Interestingly, no evidence of an interaction between NO and Vo2 was observed in NEC-diseased tissue, i.e. tissue that demonstrated significant histopathological evidence of NEC, nor was the low Vo2 of this tissue reversed by l-NIL. The tissue injury score here was substantial: villus sloughing, coagulation necrosis, and vascular congestion of the microcirculation (which itself implies downstream ischemia) were consistently present in all specimens. We thus speculate that the low Vo2 in this tissue reflected a loss of viable (i.e. O2 consuming) tissue. Inclusion of these observations in this report serves to confirm that the interaction between iNOS-derived NO and Vo2 was localized to tissue that appeared viable NEC-healthy tissue, and that the interaction might thus reflect a relevant pathogenetic mechanism rather than an artifact representative of dead or dying tissue.

Two caveats to these data deserve discussion. First, the control and NEC patient groups were not alike; most significantly, the gestational age of the NEC patients was significantly lower than that of the control patients. This difference could present a problem insofar as a direct linear correlation between baseline Vo2 and gestational age was evident in the control group (Fig. 6), suggesting that gut Vo2 is lower in preterm infants in the absence of disease. Is it possible, therefore, that the lower baseline Vo2 noted in NEC patients was the consequence of normal developmental physiology (i.e. secondary to prematurity) rather than a pathophysiological process (i.e. secondary to NEC)? We reject this possibility insofar as Vo2 in NEC-healthy infants significantly increased (to nearly the level of control infants) after l-NIL administration, suggesting that the depression was secondary to a reversible, NO-based effect, rather than a developmental phenomenon. The second caveat is that none of the control infants had been fed, while all of the NEC patients had received enteral nutrition for several days before the onset of disease. Feeding affects gut Vo2; specifically, the active transport processes initiated by luminal nutrients significantly increase Vo2 (25). Luminal nutrients also serve as a stimulant for growth in the perinatal intestine (28). In this context, however, baseline Vo2 was significantly lower in NEC (fed) than control (not fed) infants, a pattern opposite of that predicted based solely on the effects of luminal nutrients on gut Vo2.

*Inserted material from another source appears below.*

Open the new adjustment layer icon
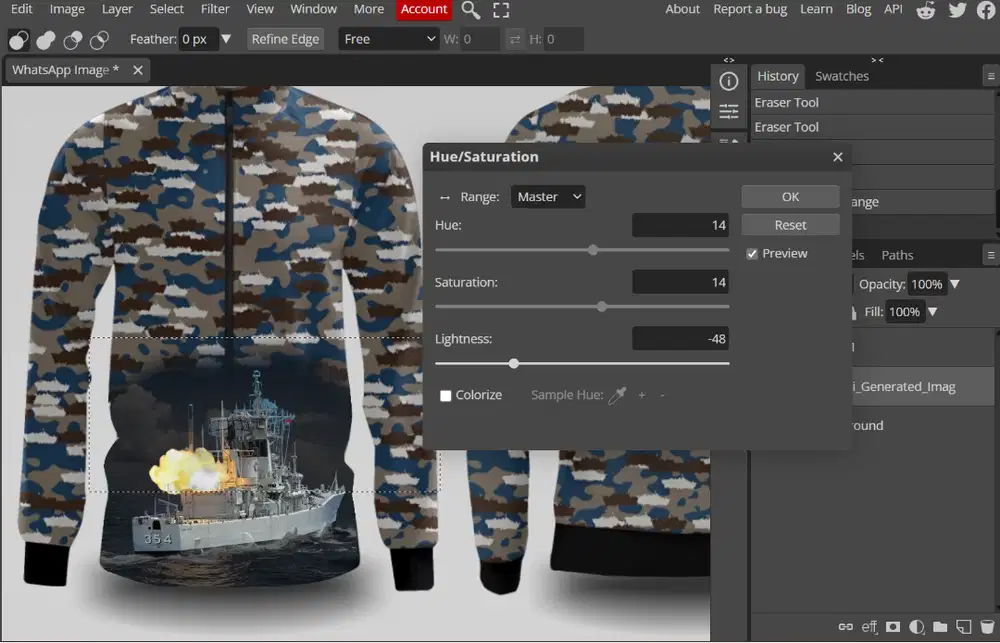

It is important to recognize that NO has also been proposed to prevent the development of NEC, possibly because of the vasodilator effect of NO in the newborn intestinal circulation. Indeed, we have previously proposed loss of intestinal vascular eNOS activity as the basis for the microvascular ischemia that appears to occur in NEC (29). Blockade of eNOS activity aggravates intestinal injury generated by platelet activating factor, a proinflammatory lipid mediator present in infants with NEC (30,31). Clinical studies demonstrate that l-arginine, the substrate used by all NOS in the generation of NO is low in the plasma of infants with NEC when compared with age-matched controls (32,33), and Amin et al. (34) reported that l-arginine supplementation reduced the incidence of NEC in infants ≤1250 g. It is feasible, however, that the beneficial effect of l-arginine was unrelated to an enhancement eNOS-derived NO, insofar as l-arginine is also the precursor for glutamine and glutamate that serve as metabolic fuels for enterocytes (35). As well, l-arginine stimulates enterocyte migration via NO and focal adhesion kinase pathways and thus may be important in wound repair in NEC (36).

In summary, we have demonstrated that tissue Vo2 is depressed, whereas tissue release of NO into bathing buffer is increased in gut resected from preterm infants for NEC that has a relatively normal histologic appearance. Immunohistochemistry and selective pharmacological blockade implicate iNOS as the source of this NO. We propose that suppression of tissue Vo2 is yet one more means whereby iNOS-derived NO contributes to the pathogenesis of NEC.